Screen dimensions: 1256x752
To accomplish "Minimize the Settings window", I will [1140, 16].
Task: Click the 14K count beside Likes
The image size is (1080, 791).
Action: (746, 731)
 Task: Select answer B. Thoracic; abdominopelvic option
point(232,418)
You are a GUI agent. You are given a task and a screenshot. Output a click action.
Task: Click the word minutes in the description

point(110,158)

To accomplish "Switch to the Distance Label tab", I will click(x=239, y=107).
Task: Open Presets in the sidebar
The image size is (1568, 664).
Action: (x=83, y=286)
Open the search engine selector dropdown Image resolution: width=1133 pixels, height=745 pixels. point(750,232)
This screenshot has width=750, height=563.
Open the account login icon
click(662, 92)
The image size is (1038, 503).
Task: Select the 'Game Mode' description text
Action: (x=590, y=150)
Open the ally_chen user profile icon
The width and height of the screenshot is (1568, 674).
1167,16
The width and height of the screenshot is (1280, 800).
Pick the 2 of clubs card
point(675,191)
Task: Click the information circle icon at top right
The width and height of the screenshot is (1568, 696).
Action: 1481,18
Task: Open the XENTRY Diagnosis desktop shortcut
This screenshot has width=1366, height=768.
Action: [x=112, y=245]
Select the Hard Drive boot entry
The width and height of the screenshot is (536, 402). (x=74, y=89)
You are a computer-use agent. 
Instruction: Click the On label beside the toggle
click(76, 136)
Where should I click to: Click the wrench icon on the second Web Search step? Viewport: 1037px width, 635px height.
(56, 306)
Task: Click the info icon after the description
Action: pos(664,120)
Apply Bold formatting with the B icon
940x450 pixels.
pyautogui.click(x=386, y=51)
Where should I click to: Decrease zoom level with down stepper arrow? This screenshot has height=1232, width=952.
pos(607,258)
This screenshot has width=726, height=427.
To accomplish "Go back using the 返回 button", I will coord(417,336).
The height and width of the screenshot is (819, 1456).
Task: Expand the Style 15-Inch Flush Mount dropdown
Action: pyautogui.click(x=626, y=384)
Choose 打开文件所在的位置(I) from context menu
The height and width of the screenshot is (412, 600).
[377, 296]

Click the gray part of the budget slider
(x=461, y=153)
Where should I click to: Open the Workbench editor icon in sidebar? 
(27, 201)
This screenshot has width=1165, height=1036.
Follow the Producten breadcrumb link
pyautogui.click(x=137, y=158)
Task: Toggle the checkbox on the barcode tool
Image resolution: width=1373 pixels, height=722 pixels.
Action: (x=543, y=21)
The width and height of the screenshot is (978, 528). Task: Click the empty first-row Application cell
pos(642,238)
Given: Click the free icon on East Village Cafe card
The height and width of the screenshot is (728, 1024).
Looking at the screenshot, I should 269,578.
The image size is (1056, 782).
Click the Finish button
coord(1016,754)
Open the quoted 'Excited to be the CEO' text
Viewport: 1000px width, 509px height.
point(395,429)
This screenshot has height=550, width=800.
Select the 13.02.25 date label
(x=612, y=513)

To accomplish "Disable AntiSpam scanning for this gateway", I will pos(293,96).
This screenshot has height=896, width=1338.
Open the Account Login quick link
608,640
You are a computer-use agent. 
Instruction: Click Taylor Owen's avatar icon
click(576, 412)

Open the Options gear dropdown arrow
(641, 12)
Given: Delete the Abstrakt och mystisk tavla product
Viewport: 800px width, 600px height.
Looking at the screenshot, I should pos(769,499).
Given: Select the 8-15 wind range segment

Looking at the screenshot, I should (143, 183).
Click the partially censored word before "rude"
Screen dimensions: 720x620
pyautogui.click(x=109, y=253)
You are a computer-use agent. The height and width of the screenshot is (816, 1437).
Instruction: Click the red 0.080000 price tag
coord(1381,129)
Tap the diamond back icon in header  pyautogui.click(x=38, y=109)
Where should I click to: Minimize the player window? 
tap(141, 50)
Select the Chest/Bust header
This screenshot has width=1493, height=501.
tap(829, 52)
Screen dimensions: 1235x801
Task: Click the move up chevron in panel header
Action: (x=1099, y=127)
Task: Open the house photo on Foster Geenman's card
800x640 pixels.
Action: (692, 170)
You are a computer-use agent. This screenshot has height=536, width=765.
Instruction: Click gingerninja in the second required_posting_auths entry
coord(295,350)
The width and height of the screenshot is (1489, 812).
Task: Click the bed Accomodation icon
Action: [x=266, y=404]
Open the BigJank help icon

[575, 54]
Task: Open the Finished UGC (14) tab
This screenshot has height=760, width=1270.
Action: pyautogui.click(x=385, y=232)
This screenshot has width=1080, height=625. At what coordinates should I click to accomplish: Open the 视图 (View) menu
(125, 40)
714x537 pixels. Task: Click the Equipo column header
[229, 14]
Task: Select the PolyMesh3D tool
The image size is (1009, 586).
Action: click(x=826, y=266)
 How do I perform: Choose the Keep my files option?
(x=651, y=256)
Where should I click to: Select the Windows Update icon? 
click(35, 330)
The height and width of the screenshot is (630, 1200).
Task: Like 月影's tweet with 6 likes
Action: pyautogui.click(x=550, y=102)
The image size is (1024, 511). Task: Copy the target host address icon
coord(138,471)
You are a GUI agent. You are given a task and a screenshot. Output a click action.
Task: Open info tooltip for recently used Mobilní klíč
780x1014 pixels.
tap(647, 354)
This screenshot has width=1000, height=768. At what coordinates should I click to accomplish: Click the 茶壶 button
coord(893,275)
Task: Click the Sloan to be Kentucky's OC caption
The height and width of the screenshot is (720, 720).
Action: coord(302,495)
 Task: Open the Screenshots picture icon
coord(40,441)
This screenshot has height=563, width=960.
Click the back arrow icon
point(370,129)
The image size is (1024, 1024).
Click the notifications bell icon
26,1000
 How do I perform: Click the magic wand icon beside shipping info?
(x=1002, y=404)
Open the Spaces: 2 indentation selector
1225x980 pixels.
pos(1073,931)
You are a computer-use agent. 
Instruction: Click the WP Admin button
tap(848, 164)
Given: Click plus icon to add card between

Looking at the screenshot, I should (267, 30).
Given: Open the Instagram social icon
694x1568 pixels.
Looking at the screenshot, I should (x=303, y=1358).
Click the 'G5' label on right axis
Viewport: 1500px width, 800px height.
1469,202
******
**What you will do:** Reproduce every entry exactly, with nothing added or dropped.

**Solution to the problem:**
Screen dimensions: 1256x752
To accomplish "Minimize the Settings window", I will [1140, 16].
Task: Click the 14K count beside Likes
The image size is (1080, 791).
Action: (746, 731)
 Task: Select answer B. Thoracic; abdominopelvic option
point(232,418)
You are a GUI agent. You are given a task and a screenshot. Output a click action.
Task: Click the word minutes in the description

point(110,158)

To accomplish "Switch to the Distance Label tab", I will click(x=239, y=107).
Task: Open Presets in the sidebar
The image size is (1568, 664).
Action: (x=83, y=286)
Open the search engine selector dropdown Image resolution: width=1133 pixels, height=745 pixels. point(750,232)
This screenshot has width=750, height=563.
Open the account login icon
click(662, 92)
The image size is (1038, 503).
Task: Select the 'Game Mode' description text
Action: (x=590, y=150)
Open the ally_chen user profile icon
The width and height of the screenshot is (1568, 674).
1167,16
The width and height of the screenshot is (1280, 800).
Pick the 2 of clubs card
point(675,191)
Task: Click the information circle icon at top right
The width and height of the screenshot is (1568, 696).
Action: 1481,18
Task: Open the XENTRY Diagnosis desktop shortcut
This screenshot has width=1366, height=768.
Action: [x=112, y=245]
Select the Hard Drive boot entry
The width and height of the screenshot is (536, 402). (x=74, y=89)
You are a computer-use agent. 
Instruction: Click the On label beside the toggle
click(76, 136)
Where should I click to: Click the wrench icon on the second Web Search step? Viewport: 1037px width, 635px height.
(56, 306)
Task: Click the info icon after the description
Action: pos(664,120)
Apply Bold formatting with the B icon
940x450 pixels.
pyautogui.click(x=386, y=51)
Where should I click to: Decrease zoom level with down stepper arrow? This screenshot has height=1232, width=952.
pos(607,258)
This screenshot has width=726, height=427.
To accomplish "Go back using the 返回 button", I will coord(417,336).
The height and width of the screenshot is (819, 1456).
Task: Expand the Style 15-Inch Flush Mount dropdown
Action: pyautogui.click(x=626, y=384)
Choose 打开文件所在的位置(I) from context menu
The height and width of the screenshot is (412, 600).
[377, 296]

Click the gray part of the budget slider
(x=461, y=153)
Where should I click to: Open the Workbench editor icon in sidebar? 
(27, 201)
This screenshot has width=1165, height=1036.
Follow the Producten breadcrumb link
pyautogui.click(x=137, y=158)
Task: Toggle the checkbox on the barcode tool
Image resolution: width=1373 pixels, height=722 pixels.
Action: (x=543, y=21)
The width and height of the screenshot is (978, 528). Task: Click the empty first-row Application cell
pos(642,238)
Given: Click the free icon on East Village Cafe card
The height and width of the screenshot is (728, 1024).
Looking at the screenshot, I should 269,578.
The image size is (1056, 782).
Click the Finish button
coord(1016,754)
Open the quoted 'Excited to be the CEO' text
Viewport: 1000px width, 509px height.
point(395,429)
This screenshot has height=550, width=800.
Select the 13.02.25 date label
(x=612, y=513)

To accomplish "Disable AntiSpam scanning for this gateway", I will pos(293,96).
This screenshot has height=896, width=1338.
Open the Account Login quick link
608,640
You are a computer-use agent. 
Instruction: Click Taylor Owen's avatar icon
click(576, 412)

Open the Options gear dropdown arrow
(641, 12)
Given: Delete the Abstrakt och mystisk tavla product
Viewport: 800px width, 600px height.
Looking at the screenshot, I should pos(769,499).
Given: Select the 8-15 wind range segment

Looking at the screenshot, I should (143, 183).
Click the partially censored word before "rude"
Screen dimensions: 720x620
pyautogui.click(x=109, y=253)
You are a computer-use agent. The height and width of the screenshot is (816, 1437).
Instruction: Click the red 0.080000 price tag
coord(1381,129)
Tap the diamond back icon in header  pyautogui.click(x=38, y=109)
Where should I click to: Minimize the player window? 
tap(141, 50)
Select the Chest/Bust header
This screenshot has width=1493, height=501.
tap(829, 52)
Screen dimensions: 1235x801
Task: Click the move up chevron in panel header
Action: (x=1099, y=127)
Task: Open the house photo on Foster Geenman's card
800x640 pixels.
Action: (692, 170)
You are a computer-use agent. This screenshot has height=536, width=765.
Instruction: Click gingerninja in the second required_posting_auths entry
coord(295,350)
The width and height of the screenshot is (1489, 812).
Task: Click the bed Accomodation icon
Action: [x=266, y=404]
Open the BigJank help icon

[575, 54]
Task: Open the Finished UGC (14) tab
This screenshot has height=760, width=1270.
Action: pyautogui.click(x=385, y=232)
This screenshot has width=1080, height=625. At what coordinates should I click to accomplish: Open the 视图 (View) menu
(125, 40)
714x537 pixels. Task: Click the Equipo column header
[229, 14]
Task: Select the PolyMesh3D tool
The image size is (1009, 586).
Action: click(x=826, y=266)
 How do I perform: Choose the Keep my files option?
(x=651, y=256)
Where should I click to: Select the Windows Update icon? 
click(35, 330)
The height and width of the screenshot is (630, 1200).
Task: Like 月影's tweet with 6 likes
Action: pyautogui.click(x=550, y=102)
The image size is (1024, 511). Task: Copy the target host address icon
coord(138,471)
You are a GUI agent. You are given a task and a screenshot. Output a click action.
Task: Open info tooltip for recently used Mobilní klíč
780x1014 pixels.
tap(647, 354)
This screenshot has width=1000, height=768. At what coordinates should I click to accomplish: Click the 茶壶 button
coord(893,275)
Task: Click the Sloan to be Kentucky's OC caption
The height and width of the screenshot is (720, 720).
Action: coord(302,495)
 Task: Open the Screenshots picture icon
coord(40,441)
This screenshot has height=563, width=960.
Click the back arrow icon
point(370,129)
The image size is (1024, 1024).
Click the notifications bell icon
26,1000
 How do I perform: Click the magic wand icon beside shipping info?
(x=1002, y=404)
Open the Spaces: 2 indentation selector
1225x980 pixels.
pos(1073,931)
You are a computer-use agent. 
Instruction: Click the WP Admin button
tap(848, 164)
Given: Click plus icon to add card between

Looking at the screenshot, I should (267, 30).
Given: Open the Instagram social icon
694x1568 pixels.
Looking at the screenshot, I should (x=303, y=1358).
Click the 'G5' label on right axis
Viewport: 1500px width, 800px height.
1469,202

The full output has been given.